Walker Corporation had plans to build a large residential 'canal estate' in Ralphs Bay in front of Lauderdale. There were many protests against the development on ecological grounds; the development would be over sensitive mud flats and affect the habitat of migratory birds and the endangered spotted handfish. Former State Premier Paul Lennon was very much in favour of the development whilst acting as premier. He has close relations with Walker Corp. In June 2010, Ralphs Bay was saved when the Tasmanian Planning Commission rejected the proposed 'Lauderdale Quay' canal housing development. However the Legislative Council of the Tasmanian Parliament debated the Canal Estates (Prohibition) Bill 2011 on 7 July 2012 and voted against this legislation. So while the Ralphs Bay development will not go ahead the way is still open to other developments.

==Recreation areas of Lauderdale==
- Lauderdale Oval (Lauderdale Bombers FC)
- Lauderdale skate park & recreation area
- Lauderdale Yacht Club & boat ramp
- Orana Girl Guide Camp
- Canal boat ramp
- Canal jetty
- Canal barbecue area
- Bayview Park/barbecue area
- Epping Play Park/barbecue area

Lauderdale has a primary school and childcare centre, along with a Christian church (Abundant Life Church).

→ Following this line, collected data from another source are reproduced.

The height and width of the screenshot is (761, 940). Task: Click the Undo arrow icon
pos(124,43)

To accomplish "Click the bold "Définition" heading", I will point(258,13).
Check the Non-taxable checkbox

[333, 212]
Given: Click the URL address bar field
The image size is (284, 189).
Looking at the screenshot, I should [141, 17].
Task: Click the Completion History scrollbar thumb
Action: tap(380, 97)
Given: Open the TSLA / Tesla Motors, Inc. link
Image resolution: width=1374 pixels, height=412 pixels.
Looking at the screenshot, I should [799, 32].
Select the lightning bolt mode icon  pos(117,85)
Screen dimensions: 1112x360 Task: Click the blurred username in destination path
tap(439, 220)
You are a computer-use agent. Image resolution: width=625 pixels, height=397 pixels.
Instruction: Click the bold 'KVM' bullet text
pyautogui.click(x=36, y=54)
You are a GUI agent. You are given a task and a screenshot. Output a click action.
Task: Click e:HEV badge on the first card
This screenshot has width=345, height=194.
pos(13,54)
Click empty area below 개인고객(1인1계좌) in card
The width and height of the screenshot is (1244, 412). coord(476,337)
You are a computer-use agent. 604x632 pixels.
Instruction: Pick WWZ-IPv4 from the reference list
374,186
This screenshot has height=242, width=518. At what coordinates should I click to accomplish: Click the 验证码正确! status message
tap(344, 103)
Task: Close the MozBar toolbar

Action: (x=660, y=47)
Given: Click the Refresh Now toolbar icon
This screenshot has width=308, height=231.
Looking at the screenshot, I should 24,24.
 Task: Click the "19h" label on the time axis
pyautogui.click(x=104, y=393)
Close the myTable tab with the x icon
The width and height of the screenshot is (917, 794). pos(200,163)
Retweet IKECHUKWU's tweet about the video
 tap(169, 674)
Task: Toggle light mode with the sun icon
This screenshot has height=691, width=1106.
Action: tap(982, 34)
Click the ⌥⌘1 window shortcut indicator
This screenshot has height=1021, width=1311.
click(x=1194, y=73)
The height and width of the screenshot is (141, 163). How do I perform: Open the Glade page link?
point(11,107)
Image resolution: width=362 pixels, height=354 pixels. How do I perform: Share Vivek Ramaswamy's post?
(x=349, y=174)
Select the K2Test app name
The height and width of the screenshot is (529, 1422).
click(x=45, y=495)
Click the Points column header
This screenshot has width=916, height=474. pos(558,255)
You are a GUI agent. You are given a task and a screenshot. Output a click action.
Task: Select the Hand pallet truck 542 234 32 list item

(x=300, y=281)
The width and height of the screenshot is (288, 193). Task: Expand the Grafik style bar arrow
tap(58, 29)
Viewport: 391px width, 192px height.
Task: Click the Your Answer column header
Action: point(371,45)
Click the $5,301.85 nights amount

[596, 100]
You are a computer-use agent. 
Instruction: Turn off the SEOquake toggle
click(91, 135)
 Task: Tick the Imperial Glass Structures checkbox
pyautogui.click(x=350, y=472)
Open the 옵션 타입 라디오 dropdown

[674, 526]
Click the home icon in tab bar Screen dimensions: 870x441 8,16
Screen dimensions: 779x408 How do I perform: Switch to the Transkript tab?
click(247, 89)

==Accidents and incidents==

On 10 March 1946 a Douglas DC-3 aircraft operated by Australian National Airways departed from Cambridge Aerodrome with a crew of 4 and 21 passengers for Essendon Airport. Less than 2 minutes after take-off the aircraft crashed at Seven Mile Beach, killing all on board. At the time it was Australia's worst civil aviation accident.